Lors de l’une de nos premières collaborations, pour laquelle j’avais produit un compte rendu technique sur un sujet qui l’avait particulièrement frappé, Jean-Paul Brodeur m’avait essentiellement dicté le texte de sa contribution à partir de quelques post-it sur lesquels étaient griffonnées des notes entièrement inintelligibles. Le texte faisait la démonstration logique qu’un programme de surveillance informatique et d’exploration de données massives (datamining) ne pouvait tout simplement pas fonctionner, au niveau formel, quelle que soit la technologie mobilisée, constat malheureux pour les Étatsuniens, qui venaient d’y engloutir des centaines de millions de dollars.
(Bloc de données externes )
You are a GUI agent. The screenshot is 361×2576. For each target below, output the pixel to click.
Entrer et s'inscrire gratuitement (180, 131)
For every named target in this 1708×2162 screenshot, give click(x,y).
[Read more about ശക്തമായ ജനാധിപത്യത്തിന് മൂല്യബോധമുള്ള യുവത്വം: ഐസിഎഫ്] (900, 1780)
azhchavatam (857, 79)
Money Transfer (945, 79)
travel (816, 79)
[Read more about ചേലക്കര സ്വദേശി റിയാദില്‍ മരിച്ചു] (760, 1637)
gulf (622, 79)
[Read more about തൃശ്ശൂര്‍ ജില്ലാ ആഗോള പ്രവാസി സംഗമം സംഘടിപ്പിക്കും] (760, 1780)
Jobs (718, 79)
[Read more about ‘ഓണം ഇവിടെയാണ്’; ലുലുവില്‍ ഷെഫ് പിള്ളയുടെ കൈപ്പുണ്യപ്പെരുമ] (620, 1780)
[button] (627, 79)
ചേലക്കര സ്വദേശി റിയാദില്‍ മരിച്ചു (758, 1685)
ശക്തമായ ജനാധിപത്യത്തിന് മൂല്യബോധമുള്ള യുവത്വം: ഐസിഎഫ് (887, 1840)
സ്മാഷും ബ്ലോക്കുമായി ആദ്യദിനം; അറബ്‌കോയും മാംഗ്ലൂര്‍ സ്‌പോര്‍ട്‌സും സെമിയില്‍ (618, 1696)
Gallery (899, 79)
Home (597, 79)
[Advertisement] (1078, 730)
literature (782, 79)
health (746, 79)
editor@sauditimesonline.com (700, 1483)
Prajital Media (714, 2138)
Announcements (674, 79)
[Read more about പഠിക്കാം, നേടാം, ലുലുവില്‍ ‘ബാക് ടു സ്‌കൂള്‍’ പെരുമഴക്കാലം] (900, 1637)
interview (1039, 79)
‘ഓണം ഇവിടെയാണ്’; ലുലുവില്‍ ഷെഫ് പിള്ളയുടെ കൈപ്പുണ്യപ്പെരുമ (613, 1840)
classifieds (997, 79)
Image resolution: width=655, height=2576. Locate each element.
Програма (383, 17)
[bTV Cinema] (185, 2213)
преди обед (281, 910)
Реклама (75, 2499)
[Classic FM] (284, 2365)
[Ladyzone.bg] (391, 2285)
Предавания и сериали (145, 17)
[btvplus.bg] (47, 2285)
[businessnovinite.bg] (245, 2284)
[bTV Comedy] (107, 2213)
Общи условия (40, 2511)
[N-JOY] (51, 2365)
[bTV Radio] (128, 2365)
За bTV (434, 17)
J’y trouvai toutefois personnellement mon compte : fasciné par la rigueur de sa pensée et le développement de sa démonstration, ce fut le début d’une suite de faibles mais enthousiastes tentatives de ma part d’en imiter les principales qualités.

Le lecteur se doutera que la bibliographie offerte ci-dessous ne représente qu’une fraction de sa production totale, qui fut prodigieuse. Jean-Paul pouvait offrir une contribution intéressante, voire essentielle, à un nombre impressionnant de débats philosophiques, politiques, juridiques, sociologiques et bien sûr, criminologiques – en particulier sur la nature de la criminalité, la justice des sentences et le fonctionnement de la police. En sa mémoire, j’aimerais exposer un de ses nombreux concepts qui ont eu un impact sur l’étude de la police, son sujet de prédilection : la distinction entre les activités de haute police et de basse police. Sur la police, Jean-Paul avait un point de vue global et qui évitait les trop faciles dérives vers la simplification à outrance, qui est la tare principale des études du sujet. Il savait être sévèrement critique et à la fois hautement constructif - il était d’ailleurs un conseiller prisé par plusieurs organisations de policing (mot pour lequel aucun synonyme n’existe en français, qui renvoie à toutes les activités qui sont du type de celles qu’on confie généralement à la police). C’est en 1983 qu’est publié High Policing and Low Policing : Remarks About the Policing of Political Activities dans la revue Social Problems (repris en français en 2003 dans Les visages de la police). La distinction qu’il y introduit fera école dans le monde anglophone et francophone, et est devenue incontournable dans toute production sur le sujet.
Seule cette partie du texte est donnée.